Language Models as a Service: Overview of a New Paradigm and its Challenges
Emanuele La Malfa, Aleksandar Petrov, Simon Frieder, Christoph Weinhuber, Ryan Burnell, Raza Nazar, Anthony G. Cohn, Nigel Shadbolt, Michael Wooldridge
TL;DR
The paper analyzes the Language-Models-as-a-Service (LMaaS) paradigm, identifying four core challenges—accessibility, replicability, reliability, and trustworthiness—that arise from centralized, pay-per-use interfaces and limited model transparency. It surveys licensing landscapes, deployment practices, and evaluation issues, highlighting data and user contamination, non-determinism, and emergent behavior as key reliability and benchmarking obstacles. Through a synthesis of current knowledge and case studies, it offers a tentative, community-driven agenda with concrete recommendations for accessibility, legacy access, benchmarking, data provenance, and robust explainability. The work aims to guide researchers and providers toward LMaaS ecosystems that are more open to audit, reproducible under evolving deployments, and trustworthy in decision-making, including safety-critical contexts.
Abstract
Some of the most powerful language models currently are proprietary systems, accessible only via (typically restrictive) web or software programming interfaces.
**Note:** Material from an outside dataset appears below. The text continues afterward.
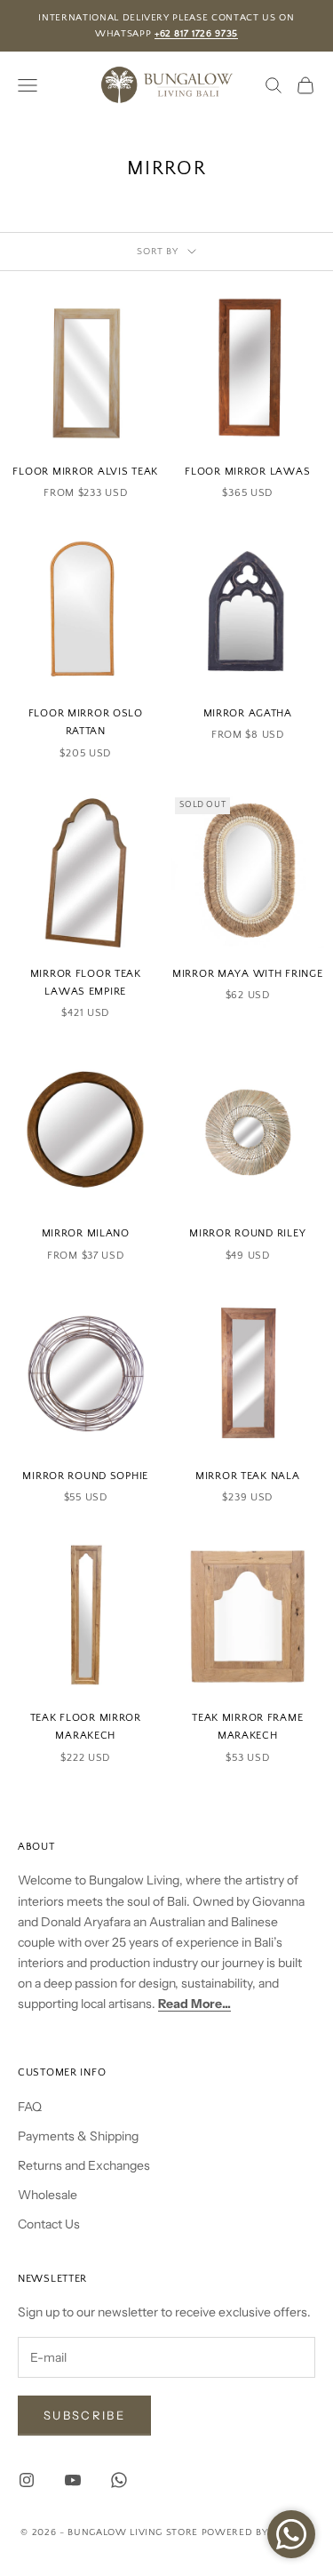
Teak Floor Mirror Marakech (85, 1726)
This is the Language-Models-as-a-Service (LMaaS) paradigm. In contrast with scenarios where full model access is available, as in the case of open-source models, such closed-off language models present specific challenges for evaluating, benchmarking, and testing them. This paper has two goals: on the one hand, we delineate how the aforementioned challenges act as impediments to the accessibility, replicability, reliability, and trustworthiness of LMaaS. We systematically examine the issues that arise from a lack of information about language models for each of these four aspects. We conduct a detailed analysis of existing solutions and put forth a number of considered recommendations, and highlight the directions for future advancements. On the other hand, it serves as a comprehensive resource for existing knowledge on current, major LMaaS, offering a synthesized overview of the licences and capabilities their interfaces offer.